Globe Trot: India celebrates Microsoft's new CEO
INDIA:Yesterday’s naming of Satya Nadella, born in Hyderabad, as Microsoft’s new chief executive led above the fold in nearly every major newspaper in India. “India makes a power point,” read the Times of India’s front page headline. But not everyone is cheering. Citing other India-born tech and science geniuses, FirstPost laments, “All of them flowered only because they left India, and not because they were Indians per se.”
PANAMA: Work to expand the Panama Canal has halted, placing 10,000 construction jobs in jeopardy. Disputed cost overruns leaning toward $1.6 billion are behind the stoppage, led by members of the consortium heading up the project. When complete, the expansion will allow the latest heavy container ships through the world’s busiest shipping lanes.

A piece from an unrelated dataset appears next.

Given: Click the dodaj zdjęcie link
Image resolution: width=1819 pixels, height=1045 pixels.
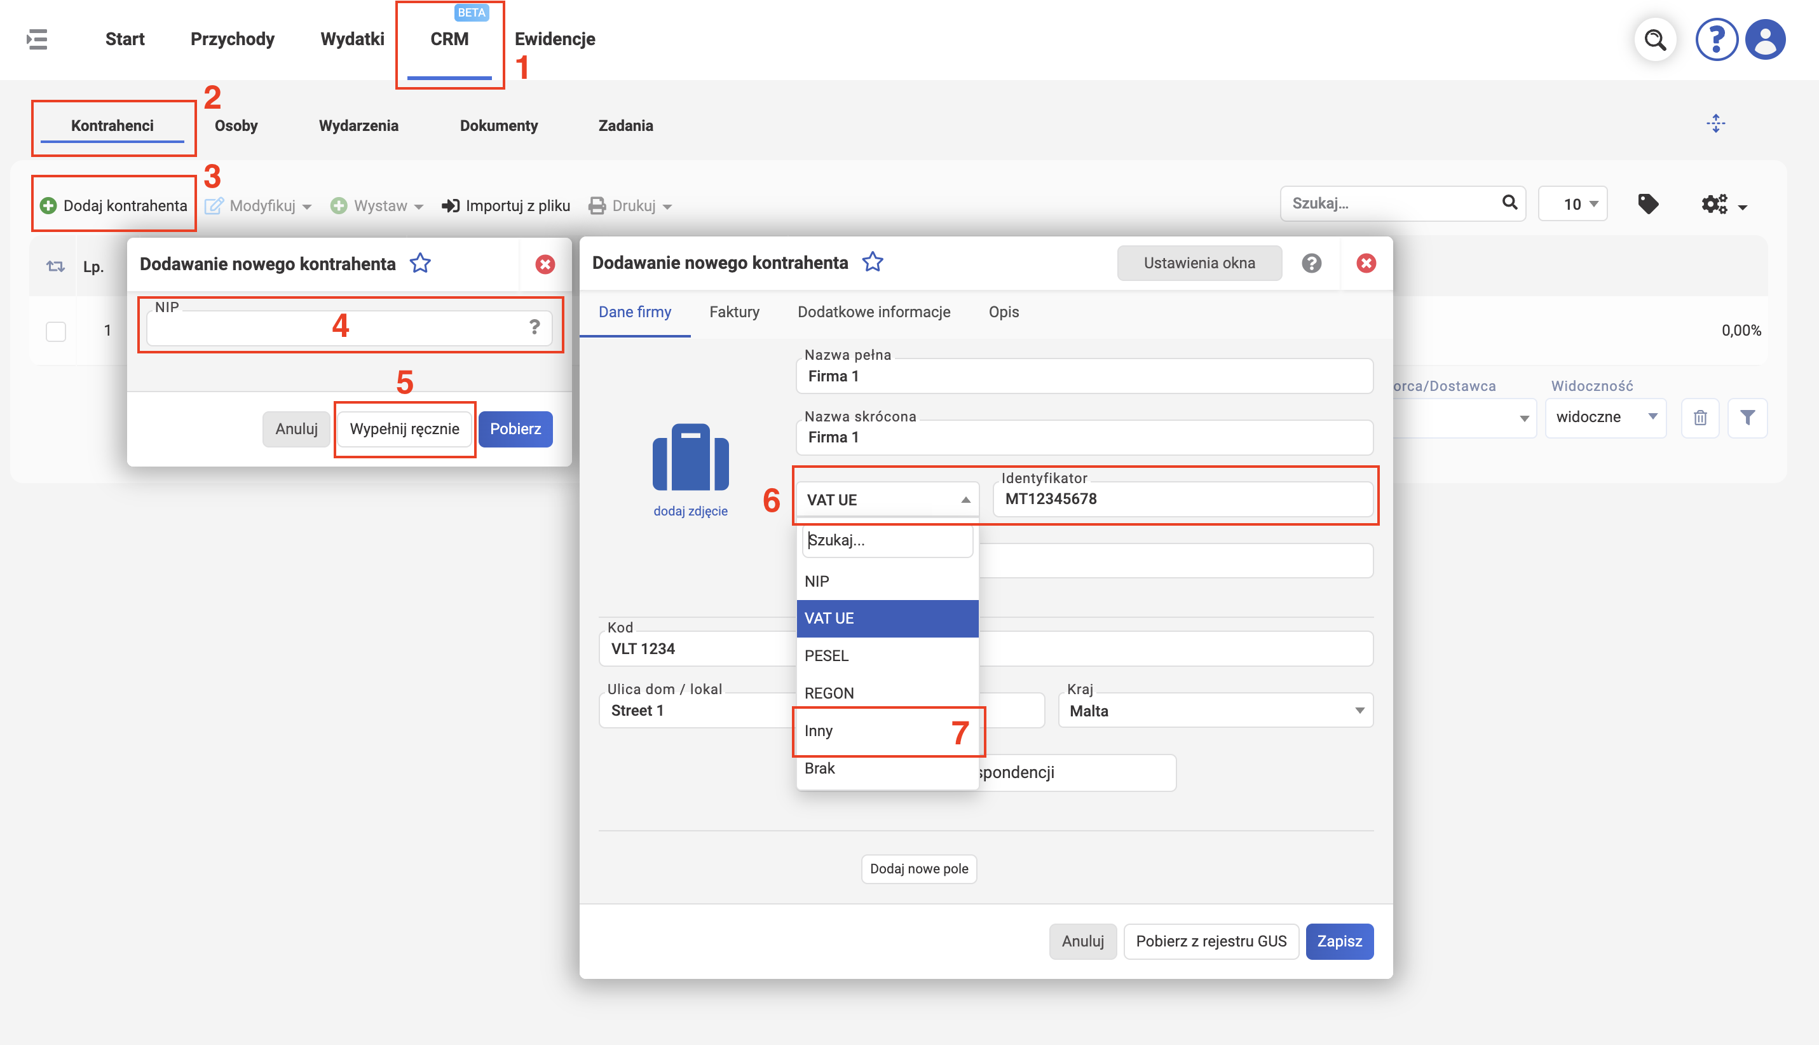Looking at the screenshot, I should coord(690,511).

IRAN: UN atomic agency chief Yukiya Amano intends to question Iranian officials during upcoming talks about small amounts of a rare radioactive material that can help trigger an atomic explosion. Production of polonium-210, in conjunction with beryllium has fired suspicion that Iran worked on designing a nuclear warhead.
MIDDLE EAST: A flood of weapons into the Middle East is upending the way defense analysts traditionally handicap the region. They believe Israel maintains its “qualitative military edge,” or QME, but Russian missiles in Hezbollah hands, Saudi infusions in Iraq, U.S. helicopters to Iraq, and U.S. guns to Libya all threaten that dynamic. And that doesn’t even include nuclear armaments.
NIGERIA: We received reports this morning that Boko Haram militants have resumed attacks in Borno state. The Nigerian Air Force says it has destroyed Boko Haram hideouts in the area following an air raid today, but local officials say Boko Haram has killed over 250 in the last two weeks in Borno, a state in northern Nigeria.
CANADA: Pressure on the Obama administration to approve the Keystone XL Pipeline project is building in the Midwest and Canada, particularly after the State Department issued a report last week saying the pipeline would not significantly worsen carbon pollution.